EXERCISE DETAILS — Retype the data that follows with no alterations, please.

AVAILABLE RECORDS —

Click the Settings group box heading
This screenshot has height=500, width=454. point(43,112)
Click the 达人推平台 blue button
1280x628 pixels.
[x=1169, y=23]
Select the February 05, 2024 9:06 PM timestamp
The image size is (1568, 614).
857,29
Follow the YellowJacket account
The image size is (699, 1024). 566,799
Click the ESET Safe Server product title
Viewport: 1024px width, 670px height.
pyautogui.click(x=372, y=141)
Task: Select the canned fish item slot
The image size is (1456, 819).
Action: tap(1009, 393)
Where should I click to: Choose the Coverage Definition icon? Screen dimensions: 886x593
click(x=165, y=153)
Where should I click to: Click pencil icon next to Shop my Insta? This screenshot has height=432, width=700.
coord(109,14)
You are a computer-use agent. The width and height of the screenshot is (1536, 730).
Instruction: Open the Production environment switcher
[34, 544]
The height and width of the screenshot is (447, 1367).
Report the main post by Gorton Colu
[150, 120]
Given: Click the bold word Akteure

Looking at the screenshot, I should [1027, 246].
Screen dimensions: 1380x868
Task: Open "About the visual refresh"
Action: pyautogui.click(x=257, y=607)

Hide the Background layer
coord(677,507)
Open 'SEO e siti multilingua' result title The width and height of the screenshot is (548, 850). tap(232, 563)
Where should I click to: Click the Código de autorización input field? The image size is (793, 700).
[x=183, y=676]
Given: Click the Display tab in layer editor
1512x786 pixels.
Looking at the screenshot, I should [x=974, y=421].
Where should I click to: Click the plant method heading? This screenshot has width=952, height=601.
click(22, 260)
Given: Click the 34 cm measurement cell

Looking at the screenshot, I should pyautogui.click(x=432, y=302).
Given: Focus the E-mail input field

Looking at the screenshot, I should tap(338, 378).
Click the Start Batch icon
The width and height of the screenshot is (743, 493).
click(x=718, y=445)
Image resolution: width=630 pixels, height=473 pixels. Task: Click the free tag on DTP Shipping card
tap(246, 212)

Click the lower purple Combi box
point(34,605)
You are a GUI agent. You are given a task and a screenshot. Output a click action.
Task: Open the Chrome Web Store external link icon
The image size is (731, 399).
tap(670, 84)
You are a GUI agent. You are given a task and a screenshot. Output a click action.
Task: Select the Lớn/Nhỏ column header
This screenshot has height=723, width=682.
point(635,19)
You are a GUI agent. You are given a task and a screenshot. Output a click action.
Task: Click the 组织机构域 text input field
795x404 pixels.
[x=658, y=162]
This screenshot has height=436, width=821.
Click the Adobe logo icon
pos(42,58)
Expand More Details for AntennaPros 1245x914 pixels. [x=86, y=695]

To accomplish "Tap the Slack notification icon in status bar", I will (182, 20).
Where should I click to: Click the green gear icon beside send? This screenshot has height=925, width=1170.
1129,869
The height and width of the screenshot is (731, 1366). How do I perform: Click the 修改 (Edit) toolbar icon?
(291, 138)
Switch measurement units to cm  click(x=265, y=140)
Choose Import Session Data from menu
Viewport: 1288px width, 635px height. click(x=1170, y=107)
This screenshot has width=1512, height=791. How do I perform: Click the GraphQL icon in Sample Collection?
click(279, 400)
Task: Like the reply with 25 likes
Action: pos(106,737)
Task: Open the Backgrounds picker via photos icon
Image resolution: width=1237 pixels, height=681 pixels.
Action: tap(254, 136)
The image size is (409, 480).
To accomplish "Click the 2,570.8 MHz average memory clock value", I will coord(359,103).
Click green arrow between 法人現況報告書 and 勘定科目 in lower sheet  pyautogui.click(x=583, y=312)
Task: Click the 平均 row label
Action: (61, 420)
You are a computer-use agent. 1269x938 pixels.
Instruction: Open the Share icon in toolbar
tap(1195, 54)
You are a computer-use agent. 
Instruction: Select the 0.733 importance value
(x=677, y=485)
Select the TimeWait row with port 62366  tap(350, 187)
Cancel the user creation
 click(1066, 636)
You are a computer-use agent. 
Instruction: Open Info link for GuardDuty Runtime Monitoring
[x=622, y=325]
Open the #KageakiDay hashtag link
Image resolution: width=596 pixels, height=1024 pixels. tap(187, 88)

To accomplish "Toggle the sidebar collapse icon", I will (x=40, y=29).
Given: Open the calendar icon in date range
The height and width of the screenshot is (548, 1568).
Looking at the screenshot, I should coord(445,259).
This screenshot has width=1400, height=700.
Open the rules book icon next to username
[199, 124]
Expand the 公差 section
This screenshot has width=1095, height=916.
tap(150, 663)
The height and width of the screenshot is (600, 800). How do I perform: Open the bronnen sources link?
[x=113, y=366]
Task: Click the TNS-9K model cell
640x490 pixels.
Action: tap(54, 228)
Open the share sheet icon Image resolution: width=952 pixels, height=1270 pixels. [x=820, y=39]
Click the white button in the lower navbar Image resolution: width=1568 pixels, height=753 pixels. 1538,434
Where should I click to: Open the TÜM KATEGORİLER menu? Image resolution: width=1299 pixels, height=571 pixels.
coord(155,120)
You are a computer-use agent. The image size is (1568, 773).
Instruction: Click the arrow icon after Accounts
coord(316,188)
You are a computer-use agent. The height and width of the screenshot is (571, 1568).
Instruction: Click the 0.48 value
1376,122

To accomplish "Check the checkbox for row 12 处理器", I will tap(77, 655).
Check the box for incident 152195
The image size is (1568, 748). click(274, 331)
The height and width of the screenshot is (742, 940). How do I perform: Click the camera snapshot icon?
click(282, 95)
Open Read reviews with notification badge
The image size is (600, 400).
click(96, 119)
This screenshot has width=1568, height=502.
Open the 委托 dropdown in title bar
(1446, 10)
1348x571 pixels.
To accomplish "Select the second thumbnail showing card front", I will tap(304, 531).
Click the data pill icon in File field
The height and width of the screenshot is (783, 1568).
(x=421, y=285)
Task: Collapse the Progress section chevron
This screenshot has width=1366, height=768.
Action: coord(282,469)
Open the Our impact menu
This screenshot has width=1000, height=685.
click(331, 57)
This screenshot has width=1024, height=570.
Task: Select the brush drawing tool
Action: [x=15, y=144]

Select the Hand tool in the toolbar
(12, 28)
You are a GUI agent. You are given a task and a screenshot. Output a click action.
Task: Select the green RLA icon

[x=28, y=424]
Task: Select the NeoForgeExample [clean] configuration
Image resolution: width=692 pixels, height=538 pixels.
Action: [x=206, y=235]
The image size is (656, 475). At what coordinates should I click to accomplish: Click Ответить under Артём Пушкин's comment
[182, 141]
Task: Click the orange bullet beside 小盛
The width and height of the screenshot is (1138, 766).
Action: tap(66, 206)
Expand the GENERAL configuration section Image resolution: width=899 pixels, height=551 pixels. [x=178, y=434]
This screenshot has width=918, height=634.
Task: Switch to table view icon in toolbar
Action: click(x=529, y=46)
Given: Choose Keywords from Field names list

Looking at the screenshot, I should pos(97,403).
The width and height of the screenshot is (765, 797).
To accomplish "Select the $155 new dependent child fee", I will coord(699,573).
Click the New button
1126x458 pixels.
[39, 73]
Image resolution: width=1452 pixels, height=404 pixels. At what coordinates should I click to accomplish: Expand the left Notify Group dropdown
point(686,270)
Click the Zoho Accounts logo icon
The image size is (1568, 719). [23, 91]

TASK ANSWER —
Click the Settings group box heading
This screenshot has height=500, width=454. point(43,112)
Click the 达人推平台 blue button
1280x628 pixels.
[x=1169, y=23]
Select the February 05, 2024 9:06 PM timestamp
The image size is (1568, 614).
857,29
Follow the YellowJacket account
The image size is (699, 1024). 566,799
Click the ESET Safe Server product title
Viewport: 1024px width, 670px height.
pyautogui.click(x=372, y=141)
Task: Select the canned fish item slot
The image size is (1456, 819).
Action: tap(1009, 393)
Where should I click to: Choose the Coverage Definition icon? Screen dimensions: 886x593
click(x=165, y=153)
Where should I click to: Click pencil icon next to Shop my Insta? This screenshot has height=432, width=700.
coord(109,14)
You are a computer-use agent. The width and height of the screenshot is (1536, 730).
Instruction: Open the Production environment switcher
[34, 544]
The height and width of the screenshot is (447, 1367).
Report the main post by Gorton Colu
[150, 120]
Given: Click the bold word Akteure

Looking at the screenshot, I should [1027, 246].
Screen dimensions: 1380x868
Task: Open "About the visual refresh"
Action: pyautogui.click(x=257, y=607)

Hide the Background layer
coord(677,507)
Open 'SEO e siti multilingua' result title The width and height of the screenshot is (548, 850). tap(232, 563)
Where should I click to: Click the Código de autorización input field? The image size is (793, 700).
[x=183, y=676]
Given: Click the Display tab in layer editor
1512x786 pixels.
Looking at the screenshot, I should [x=974, y=421].
Where should I click to: Click the plant method heading? This screenshot has width=952, height=601.
click(22, 260)
Given: Click the 34 cm measurement cell

Looking at the screenshot, I should pyautogui.click(x=432, y=302).
Given: Focus the E-mail input field

Looking at the screenshot, I should tap(338, 378).
Click the Start Batch icon
The width and height of the screenshot is (743, 493).
click(x=718, y=445)
Image resolution: width=630 pixels, height=473 pixels. Task: Click the free tag on DTP Shipping card
tap(246, 212)

Click the lower purple Combi box
point(34,605)
You are a GUI agent. You are given a task and a screenshot. Output a click action.
Task: Open the Chrome Web Store external link icon
The image size is (731, 399).
tap(670, 84)
You are a GUI agent. You are given a task and a screenshot. Output a click action.
Task: Select the Lớn/Nhỏ column header
This screenshot has height=723, width=682.
point(635,19)
You are a GUI agent. You are given a task and a screenshot. Output a click action.
Task: Click the 组织机构域 text input field
795x404 pixels.
[x=658, y=162]
This screenshot has height=436, width=821.
Click the Adobe logo icon
pos(42,58)
Expand More Details for AntennaPros 1245x914 pixels. [x=86, y=695]

To accomplish "Tap the Slack notification icon in status bar", I will (182, 20).
Where should I click to: Click the green gear icon beside send? This screenshot has height=925, width=1170.
1129,869
The height and width of the screenshot is (731, 1366). How do I perform: Click the 修改 (Edit) toolbar icon?
(291, 138)
Switch measurement units to cm  click(x=265, y=140)
Choose Import Session Data from menu
Viewport: 1288px width, 635px height. click(x=1170, y=107)
This screenshot has width=1512, height=791. How do I perform: Click the GraphQL icon in Sample Collection?
click(279, 400)
Task: Like the reply with 25 likes
Action: pos(106,737)
Task: Open the Backgrounds picker via photos icon
Image resolution: width=1237 pixels, height=681 pixels.
Action: tap(254, 136)
The image size is (409, 480).
To accomplish "Click the 2,570.8 MHz average memory clock value", I will coord(359,103).
Click green arrow between 法人現況報告書 and 勘定科目 in lower sheet  pyautogui.click(x=583, y=312)
Task: Click the 平均 row label
Action: (61, 420)
You are a computer-use agent. 1269x938 pixels.
Instruction: Open the Share icon in toolbar
tap(1195, 54)
You are a computer-use agent. 
Instruction: Select the 0.733 importance value
(x=677, y=485)
Select the TimeWait row with port 62366  tap(350, 187)
Cancel the user creation
 click(1066, 636)
You are a computer-use agent. 
Instruction: Open Info link for GuardDuty Runtime Monitoring
[x=622, y=325]
Open the #KageakiDay hashtag link
Image resolution: width=596 pixels, height=1024 pixels. tap(187, 88)

To accomplish "Toggle the sidebar collapse icon", I will (x=40, y=29).
Given: Open the calendar icon in date range
The height and width of the screenshot is (548, 1568).
Looking at the screenshot, I should coord(445,259).
This screenshot has width=1400, height=700.
Open the rules book icon next to username
[199, 124]
Expand the 公差 section
This screenshot has width=1095, height=916.
tap(150, 663)
The height and width of the screenshot is (600, 800). How do I perform: Open the bronnen sources link?
[x=113, y=366]
Task: Click the TNS-9K model cell
640x490 pixels.
Action: tap(54, 228)
Open the share sheet icon Image resolution: width=952 pixels, height=1270 pixels. [x=820, y=39]
Click the white button in the lower navbar Image resolution: width=1568 pixels, height=753 pixels. 1538,434
Where should I click to: Open the TÜM KATEGORİLER menu? Image resolution: width=1299 pixels, height=571 pixels.
coord(155,120)
You are a computer-use agent. The image size is (1568, 773).
Instruction: Click the arrow icon after Accounts
coord(316,188)
You are a computer-use agent. The height and width of the screenshot is (571, 1568).
Instruction: Click the 0.48 value
1376,122

To accomplish "Check the checkbox for row 12 处理器", I will tap(77, 655).
Check the box for incident 152195
The image size is (1568, 748). click(274, 331)
The height and width of the screenshot is (742, 940). How do I perform: Click the camera snapshot icon?
click(282, 95)
Open Read reviews with notification badge
The image size is (600, 400).
click(96, 119)
This screenshot has width=1568, height=502.
Open the 委托 dropdown in title bar
(1446, 10)
1348x571 pixels.
To accomplish "Select the second thumbnail showing card front", I will tap(304, 531).
Click the data pill icon in File field
The height and width of the screenshot is (783, 1568).
(x=421, y=285)
Task: Collapse the Progress section chevron
This screenshot has width=1366, height=768.
Action: coord(282,469)
Open the Our impact menu
This screenshot has width=1000, height=685.
click(331, 57)
This screenshot has width=1024, height=570.
Task: Select the brush drawing tool
Action: [x=15, y=144]

Select the Hand tool in the toolbar
(12, 28)
You are a GUI agent. You are given a task and a screenshot. Output a click action.
Task: Select the green RLA icon

[x=28, y=424]
Task: Select the NeoForgeExample [clean] configuration
Image resolution: width=692 pixels, height=538 pixels.
Action: [x=206, y=235]
The image size is (656, 475). At what coordinates should I click to accomplish: Click Ответить under Артём Пушкин's comment
[182, 141]
Task: Click the orange bullet beside 小盛
The width and height of the screenshot is (1138, 766).
Action: tap(66, 206)
Expand the GENERAL configuration section Image resolution: width=899 pixels, height=551 pixels. [x=178, y=434]
This screenshot has width=918, height=634.
Task: Switch to table view icon in toolbar
Action: click(x=529, y=46)
Given: Choose Keywords from Field names list

Looking at the screenshot, I should pos(97,403).
The width and height of the screenshot is (765, 797).
To accomplish "Select the $155 new dependent child fee", I will coord(699,573).
Click the New button
1126x458 pixels.
[39, 73]
Image resolution: width=1452 pixels, height=404 pixels. At what coordinates should I click to accomplish: Expand the left Notify Group dropdown
point(686,270)
Click the Zoho Accounts logo icon
The image size is (1568, 719). [23, 91]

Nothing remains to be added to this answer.